3

Father’s Day 2011

According to American retailers, dads don’t do much but play with power tools, do yard work, golf and wear socks.

If I believe the magazine and newspaper stories I’ve read this past week, dads don’t know how to relate to the children they brought into this world:

“How to Bond on Daddy’s Day!”  (You have to be taught?)

“What Kids Need From Fathers Now.” (A man with a backbone.)

After tossing the Sunday ads into the recycling bin, I went outside to wage war on the sudden influx of Japanese Beetles who deemed my roses their meal ticket. As I knocked beetles to their death in a bucket of soapy water, I pondered on how my family lives in a polar opposite world from that portrayed in those Father’s Day ads.

When I married Scott, my “dowry” consisted not of a cedar trunk containing family linens and Grandma’s china, but a clunker car trunk containing a socket wrench set, flashlight and tool box.

My husband came into the marriage with a shiny sports car, cat and impressive ironing skills but complete lack of experience in the Mr. Fix It department.  In his childhood home, repairmen were called when anything broke or needing replacing.  In my childhood home, a broken appliance or light fixture in need of rewiring was an occasion for daddy-daughter bonding.  Often all four of us kids were called down to the basement for our latest shop lesson: “Red to red, black to black…good! Now who can show me the ground wire?”

The combination of newlywed low funds and fear of looking inept in front of his father-in law, forced my husband into the world of Do-It-Your-Selfers.  And this was before we owned a home computer let alone the existence of Google!

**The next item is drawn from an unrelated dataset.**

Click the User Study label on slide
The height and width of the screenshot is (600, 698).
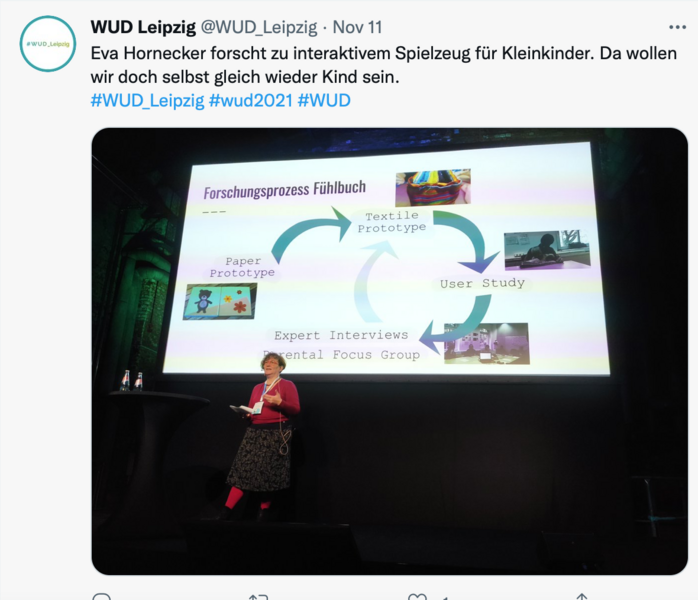pos(483,284)
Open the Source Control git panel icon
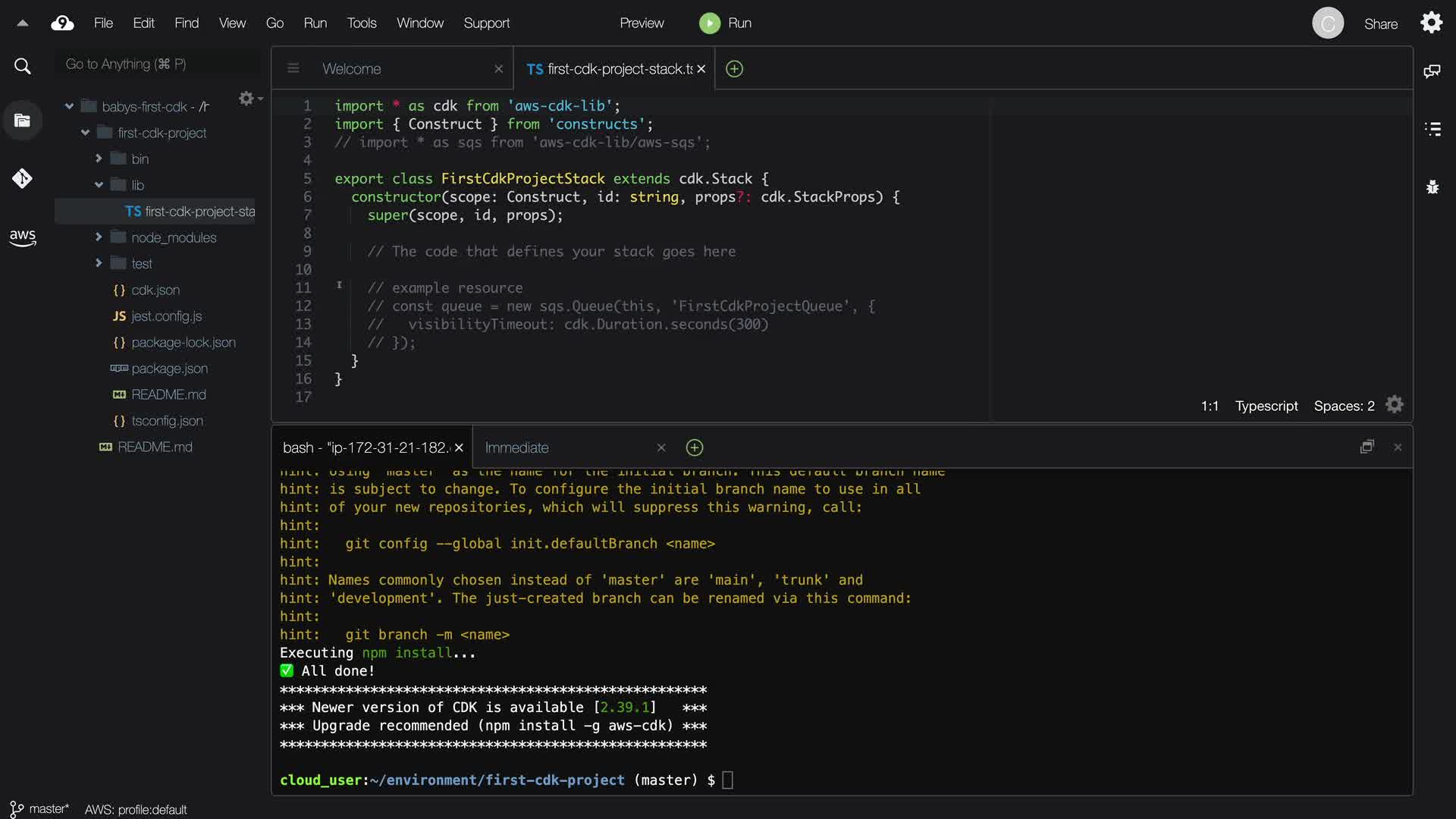Image resolution: width=1456 pixels, height=819 pixels. click(22, 178)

Over the past 24 years, he’s learned to fix and install water heaters, dishwashers, wallboard, ceiling fans, phone lines, windows, lighting fixtures and sprinkler systems. But more importantly, he learned to change diapers, bathe babies, mix formula by the blender-full, pack lunches, help with homework, keep Mommy happy and bite his tongue over the cost of a prom dress, laptop or vet bill.

Along the way, whether he was working with a hammer or new recipe, he made sure, as my father did, the kids learned alongside him.

(Well, maybe not the tongue biting part—I mean, come on– he’s an incredible dad but not a miracle worker.)

Happy Father’s Day!


Karen Rinehart's columns appear Sundays in the Independent Tribune. Her website is KarenJRinehart.com.


  • Claire Boeck

    I always know I’m in for a treat when there’s a Karen Rinehart piece with parentheses on the side!

  • hee! 😉

  • goral

    “But more importantly, he learned to change diapers,…” ??
    Water heaters and dishwashers are less important when there are disposable diapers and plates.

    A toolbelt on the waist, a diaper bag on the shoulder
    and a listening and talking device on the head.
    Add a wide screen with a sixpack and you have the American male.